Now I got an Apple TV from Apple for review very shortly after the original release. I do use it, though not often. It offers a better Netflix interface than the clunky menus on my Samsung Blu-ray player, and I have rented TV shows that I forget to record. The problem, however, is that those 99 cent TV rentals are limited to two networks, ABC, Fox, Disney and BBC, with no indication when or if the rest will come aboard. So even if you hope to replace your cable or satellite service, and don't mind a potentially far higher price of admission if you're a TV junkie, you'll end up disappointed. Buying lots of TV fare and streaming it via iTunes is even more costly. How about a subscription service, Apple?

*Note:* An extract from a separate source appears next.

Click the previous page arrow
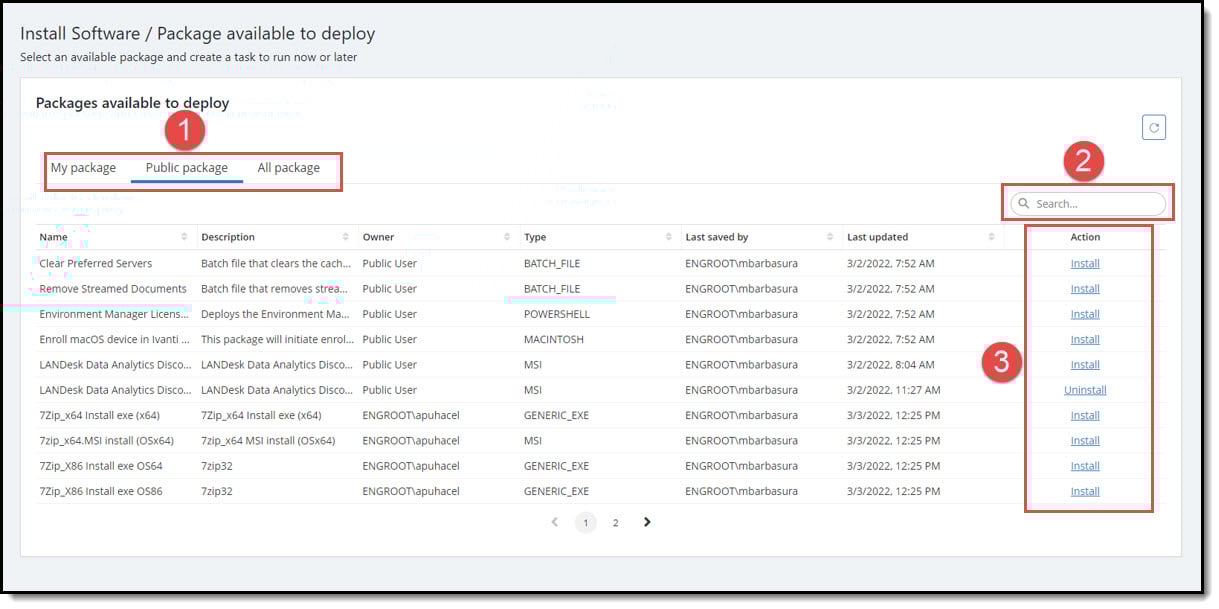(555, 522)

There were other shortcomings as well. Apple's remote appears to operate at a far more limited angle than most others I've used, so you have to point it straight on to make sure the unit receives the command. I have considered taking my Logitech Harmony Universal remote and adapting it to Apple TV use, but that's won't help of the set top box's own reception window is the limiting factor.
The other problem is rather more serious, although I hope the most recent software update, not yet installed, with address it. Sometimes a movie will, after staying to play, halt to buffer content all over again. My wireless connection is powerful, broadband speeds are quite fast, but the problem happens nonetheless. I've seen others complain about the same symptoms, except for most reviewers of the Apple TV, who either never observed this symptom, or didn't do their research to see what problems actual users might have confronted. But I expect, if it hasn't been solved, it will be before long.
The real issue, once again, is the age-old question of whether large numbers of people want another box to compete with their attention on their TV. More and more of the newer sets are incorporating their own Internet features, including Netflix and other services, some of which Apple doesn't yet offer. The interfaces won't be as simple as elegant as what Apple is offering, but the convenience factor of not having to buy yet anther set top box is going to present problems for Apple TV's long-term success as something other than a hobby.